Add a highish [tm] value resistor from +5V to PNP-base to hold it turned off when "FEZ" is open circuit. Failure to do this will probably lead to "surprises". 10k to 100k will suffice.

Note that as shown FEZ must rise to close to +5V to turn off the transistor. As little as 0.5V below rail ( 4.5V) may lead to turn on. This may or may not be a problem depending on the processor / drive circuit implementation. What works here may fail somewhere esle if this is not taken account of. Changing the 10k to 100k above to a eg 2k2 base to emitter will divide the drive voltage so that you need more negative gping voltage before the transistor turns on. Design to suit.

The solenoid MUST have a reverse diode across it if DC operated to minimise the reactive spike on turn off.

As shown your SSR has a TRIAC output stage. This may imply AC drive or may just be the symbol that you had available. If it is in fact an AC driven solenoid then you may or may not need to "snub" it to prevent reactive energy problems, as for DC.

  • If the optocoupler is "zero crossing" switched at turn on and turn off you may not need a "snubber" although, with a highly reactive load current and voltage are nearly 90 degrees out of phase and turning off at a voltage zero crossing will still result in an inductive "kick".

  • If the optocoupler is not zero crossing switched then you need a snubber to dissipate the reactive energy. You can't just use a reversed diode as it will conduct on every second half cycle (and there would be "trouble!" :-) ). . One method is to use opposing polarity zener diodes in series, with zener voltages at least slightly above the peak AC half wave voltage. eg for 110 VAC mains coil drive Vzener >= 110 x 1.414 >= 160- V. Say 18- V zeners. ( solenoid terminal 1 - zener 1 cathode, zener1 anode - zener2 anode, zener 2 cathode - solenoid terminal 2.


Powerup handling

While the above solves the problem as presented it MAY not solve the problem as it happens in generic real world cases, and just possibly not in this case either. Here we have allowed ourselves to be "taken captive" by what the processor does at startup, rather than designing what we want to happen. If the processor does not do quite what we want we are then forced to find some other workaround.

An alternative is to design a circuit that is guaranteed to start up properly. This may well not be quite the cheapest and simplest solution and whether it is worthwhile depends on application. I'll not go into any great detail as there are many ways this can be done.

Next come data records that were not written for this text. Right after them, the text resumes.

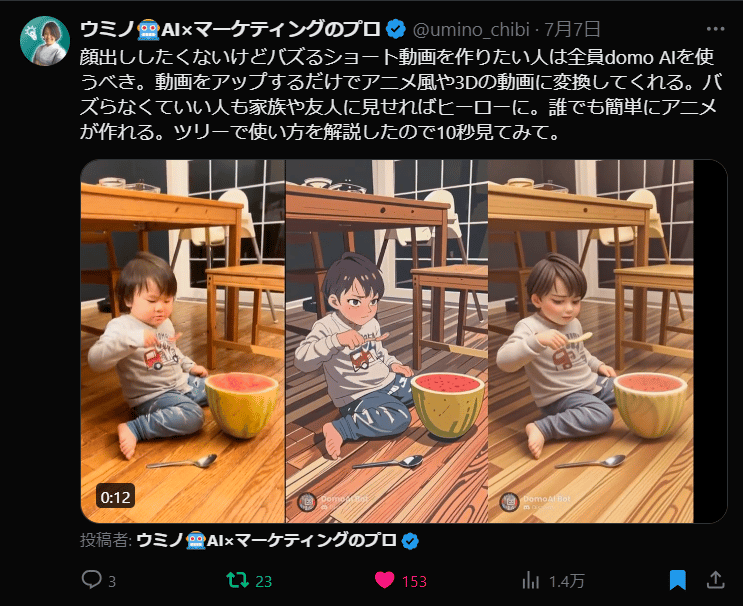This screenshot has width=743, height=606.
Task: Click the verified badge beside display name
Action: click(x=396, y=29)
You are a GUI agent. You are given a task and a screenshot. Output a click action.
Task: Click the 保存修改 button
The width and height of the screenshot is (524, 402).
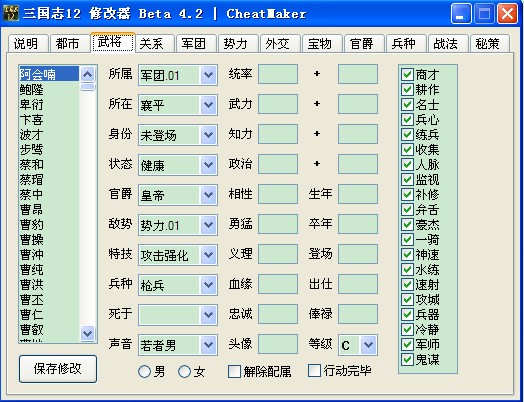click(58, 369)
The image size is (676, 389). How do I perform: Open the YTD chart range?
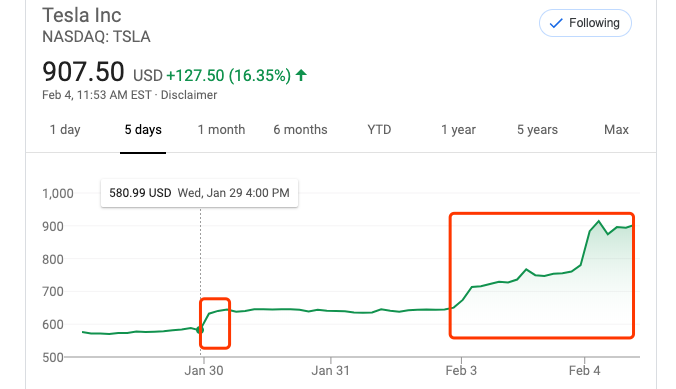pyautogui.click(x=379, y=130)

One example only. An NPN driver is used. Transistor base is connected to an electrolytic cap via a diode (possibly a Schottky diode). The capacitor is also charged via a resistor from Vcc. At turn on the capacitor is at 0 V so the transistor base is clamped low by the capacitor and the transistor cannot turn on. The capacitor is charged high by the resistor from Vcc and after a period of probably < 1 time constant Vcapacitor > 0.6V (ignoring the diode effect) and the capacitor has no more effect on operation. What happens at power down needs to be determined.

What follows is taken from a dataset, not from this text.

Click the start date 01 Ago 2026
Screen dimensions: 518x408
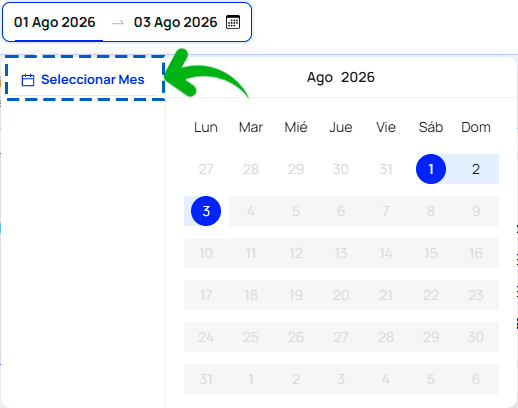pyautogui.click(x=55, y=22)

Various options can be imagined. eg the capacitor could instead be controlled by a "spare" pin and a number of drivers controlled together in this manner. This could be used as a mass "driver disable" at any time at an incremental cost of one Schottky diode per driver.

Whether this or some other scheme is worthwhile is TBD in each case.

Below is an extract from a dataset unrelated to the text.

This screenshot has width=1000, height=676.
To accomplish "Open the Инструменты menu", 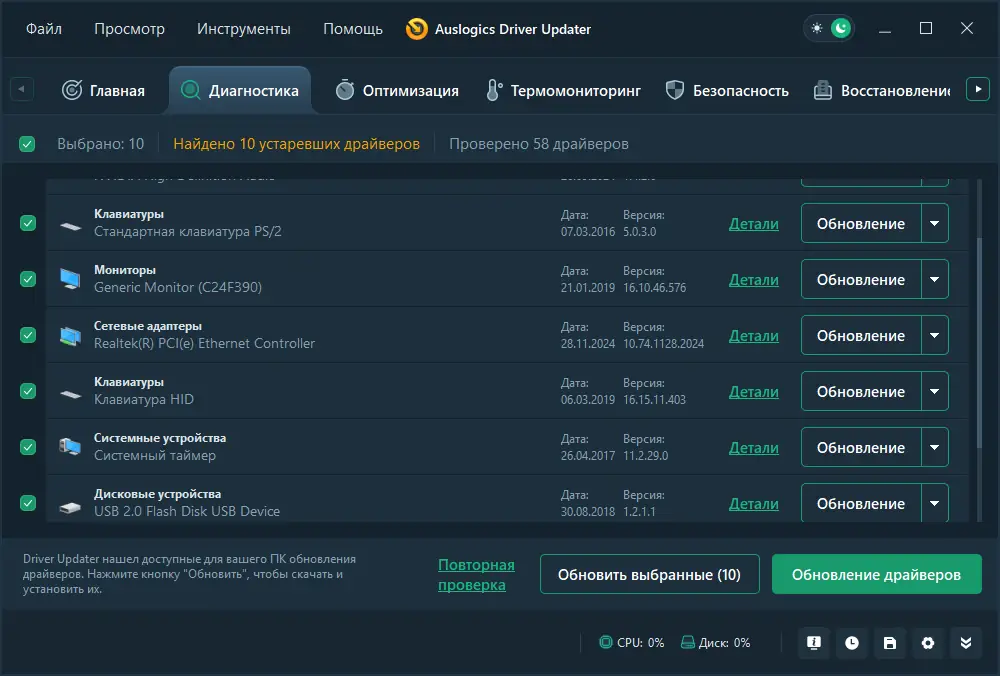I will (247, 29).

An alternative is to switch the supply which is used to control peripherals (such as the SSR in this case). This too could be done with pin control or by an RC delay. Lots of opportunities for thought and playing.


3.3V drive & other real world issues

The MOC3010 optocoupler LED requires 1.5V max forward voltage so 3.3V drive is OK.

Connect PNP emitter to 3V3 (if available) and drive as per above comments.

If there are miscellaneous blips on the input line before things settle down then one of my powerup ideas or something similar is required if false operations are to be avoided.

If response time is not an issue, or if a delay of say 0.5s is acceptable, then adding a "suitably sized" capacitor to the transistor base (whether PNP or NPN) will slow operation. This also slows release time so you need to be aware of overall effects.

Even if operation with no snubber seems to work Ok I would VERY STRONGLY recommend that a snubber be used, as "stuff happens" and sooner or later you are liable to hit peak mains voltage 'just so" and experience an inductive spike of considerable magnitude. In the absence of a snubber the TRIAC itself may decide to step up and dissipate the energy. Whether it does so destructively or effectively just turns on for another half cycle is TBD. This is not the sort of thing that you want your components determining on your behalf. A reliable design is one that is (at least) designed. If things may happen that you have not designed for then you can expect that the unexpected may happen.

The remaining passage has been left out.